Primeiro, ative o encaminhamento de pacotes no kernel. Por padrão, o Linux não encaminha pacotes entre interfaces, ou seja, se configurado com BGP, pode não encaminhar pacotes de uma interface para outra.
# Para IPv4:
sysctl -w net.ipv4.ip_forward=1
# E para IPv6:
sysctl -w net.ipv6.conf.all.forwarding=1
Para tornar isso permanente, adicione essas linhas ao arquivo /etc/sysctl.conf
:
cat << 'EOF' >> /etc/sysctl.conf
net.ipv4.ip_forward=1
net.ipv6.conf.all.forwarding=1
EOF
# ative a configuração:
sysctl -p /etc/sysctl.conf
Depois, habilite o serviço do BIRD para que ele inicie automaticamente junto com o sistema. Em sistemas com systemd
, o comando é:
systemctl enable bird
Verifique também se o daemon está rodando corretamente com:
systemctl status bird
Outro ponto importante, se você estiver usando filtros de rotas, múltiplas tabelas ou recursos avançados como múltiplos RIBs, pode ser necessário configurar regras no firewall (iptables/nftables) para garantir que o tráfego roteado não seja bloqueado.

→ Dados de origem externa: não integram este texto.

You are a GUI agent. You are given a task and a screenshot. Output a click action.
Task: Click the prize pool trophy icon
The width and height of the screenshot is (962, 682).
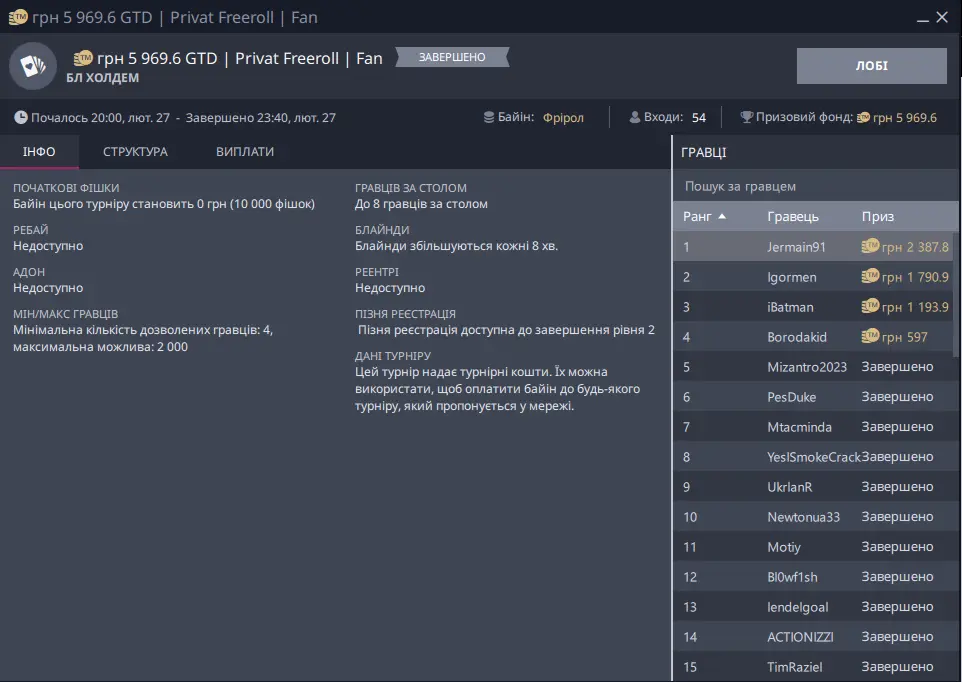click(746, 118)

Em ambientes com firewalls restritivos, é comum esquecer que roteamento e NAT são coisas separadas, o BIRD cuida do roteamento, mas o sistema ainda pode filtrar ou dropar pacotes.
Por fim, é uma boa prática criar diretórios separados para logs (/var/log/bird.log
) e ajustar o syslog
ou rsyslog
para registrar os eventos do BIRD, principalmente em ambientes com BGP ou OSPF ativos, onde queda de sessões, timers e atualizações de rota precisam ser auditadas.

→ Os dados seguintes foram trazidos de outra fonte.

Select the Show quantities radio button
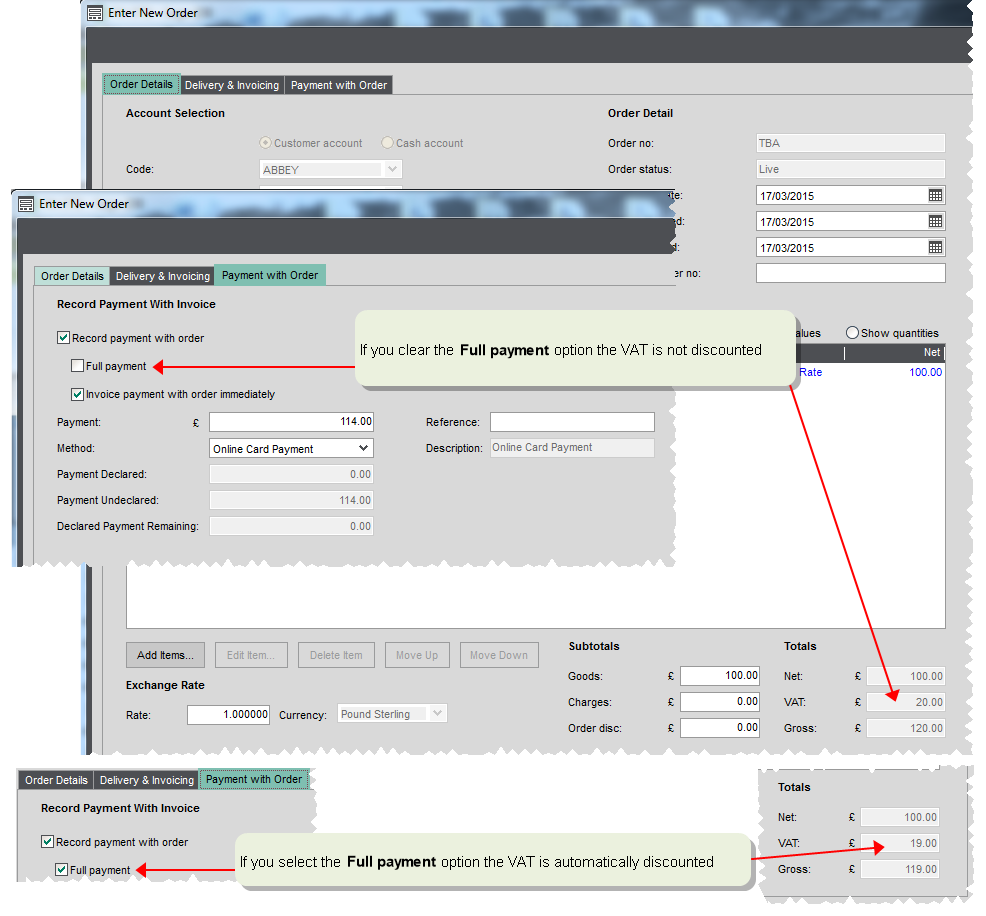The image size is (986, 916). [852, 333]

Arquivo de configuração do BIRD
O arquivo de configuração do BIRD (geralmente localizado em /etc/bird/bird.conf
ou /etc/bird.conf
em algumas distribuições) é o coração do daemon. É nele que você define como o roteador vai se comportar, quais protocolos vai usar (BGP, OSPF, kernel, static, etc.), quais rotas vai aceitar, quais vai anunciar, como vai filtrar, quais tabelas vai manipular, e assim por diante.
A estrutura do bird.conf
é baseada em blocos, cada um definindo um protocolo, tabela, filtro ou função auxiliar. Ele é interpretado de cima para baixo, como um script, e erros de sintaxe impedem o BIRD de carregar a configuração.
Exemplo básico:
router id 192.0.2.1;
protocol device {}
protocol kernel kernel4 {
ipv4 {
import all;
export all;
};
}
protocol static {
route 192.0.2.0/24 via 10.0.0.1;
}
Aqui você tem o ID do roteador (obrigatório para OSPF e BGP), um protocolo device
para monitorar interfaces, uma instância kernel
para sincronizar rotas com o sistema, e uma rota estática.
O arquivo pode conter comentários com #
, pode ser dividido em múltiplos arquivos com include
, e aceita a definição de variáveis, funções (function
), listas e filtros. Cada protocolo declarado ali se conecta a uma tabela (default ou customizada), e você controla o fluxo de rotas entre protocolos com import
e export
.
É um arquivo declarativo, mas com lógica suficiente para aplicar políticas complexas. Um erro comum é esquecer o ponto e vírgula ao fim dos blocos, o BIRD exige isso para delimitar instruções.
Toda mudança na configuração exige recarregar o BIRD com birdc configure
, e erros no arquivo são reportados com detalhes no log ou no terminal.